O Brasil abriu 58.568 empregos com carteira assinada em julho, segundo dados do Cadastro Geral de Empregados e Desempregados (Caged), divulgados pelo Ministério do Trabalho e Emprego. O resultado representa uma queda de 57,3% em relação a junho, quando foram criadas 137.044 vagas, e de 56,3% na comparação com julho de 2025.
A desaceleração ocorre em um cenário de juros elevados e menor ritmo da atividade econômica. O resultado de julho é o menor registrado para o mês desde 2020, quando teve início a atual metodologia do Caged. No acumulado de janeiro a julho, o país abriu 972.203 postos formais, número 20,9% inferior aos 1,229 milhão registrados no mesmo período de 2025.
Entre os setores, quatro dos cinco segmentos pesquisados tiveram saldo positivo em julho.

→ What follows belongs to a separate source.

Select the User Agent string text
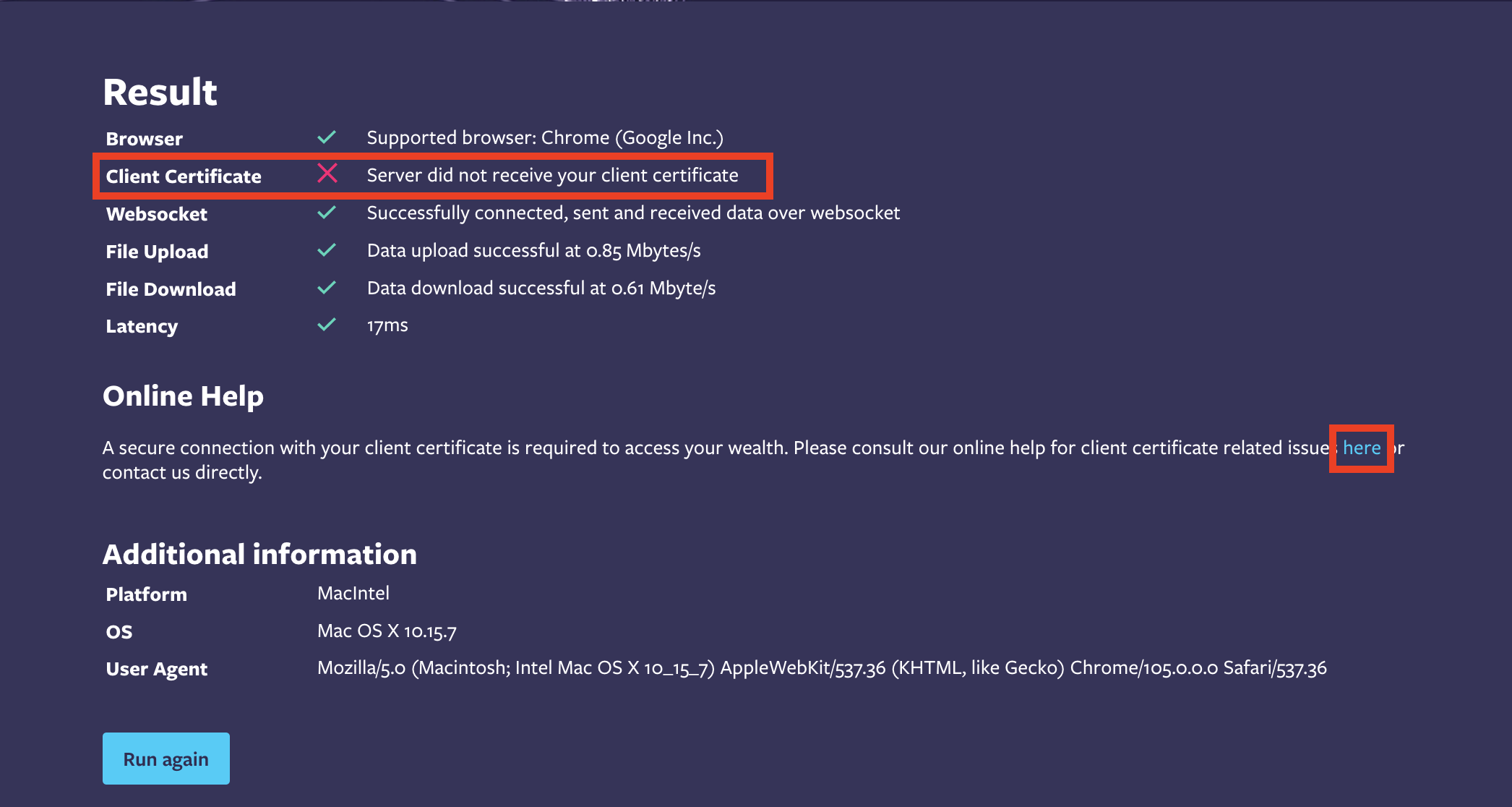This screenshot has width=1512, height=807. click(822, 668)
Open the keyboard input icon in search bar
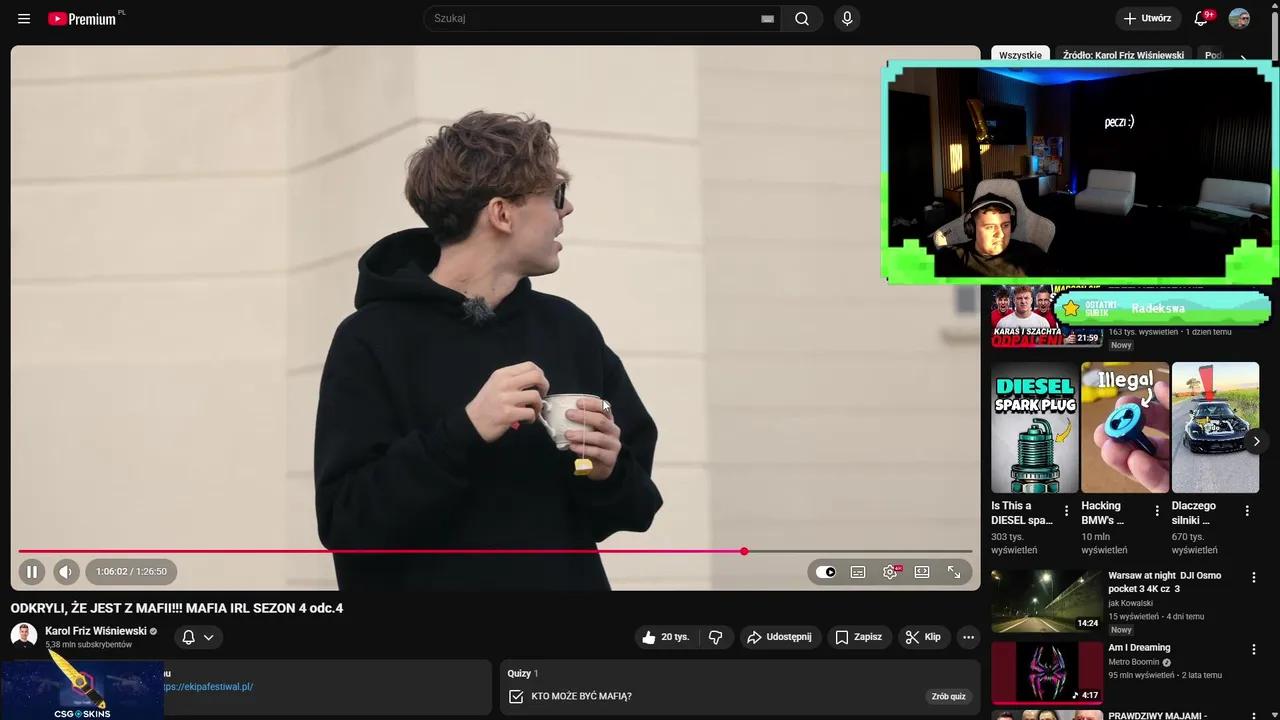The width and height of the screenshot is (1280, 720). [767, 18]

Serviços liderou a geração de empregos, com 24.098 vagas, seguido pela construção civil, com 12.691, agropecuária, com 12.523, e indústria, com 11.315. O comércio foi o único setor com saldo negativo e fechou o mês com 8.114 postos a menos, influenciado principalmente pelo desempenho do varejo.
Na distribuição regional, o Sudeste criou 21.668 empregos formais, enquanto o Nordeste abriu 18.973 vagas. Centro-Oeste e Norte registraram saldos positivos de 9.943 e 8.375 postos, respectivamente. O Sul foi a única região com resultado negativo, com perda de 628 vagas. Entre os estados, São Paulo liderou a criação de empregos, com 17.814 postos, seguido por Mato Grosso, com 5.766, e Minas Gerais, com 5.199. Com o resultado de julho, o Brasil encerrou o mês com 48.082.866 trabalhadores com carteira assinada, alta de 0,12% em relação a junho e de 1,02% na comparação anual.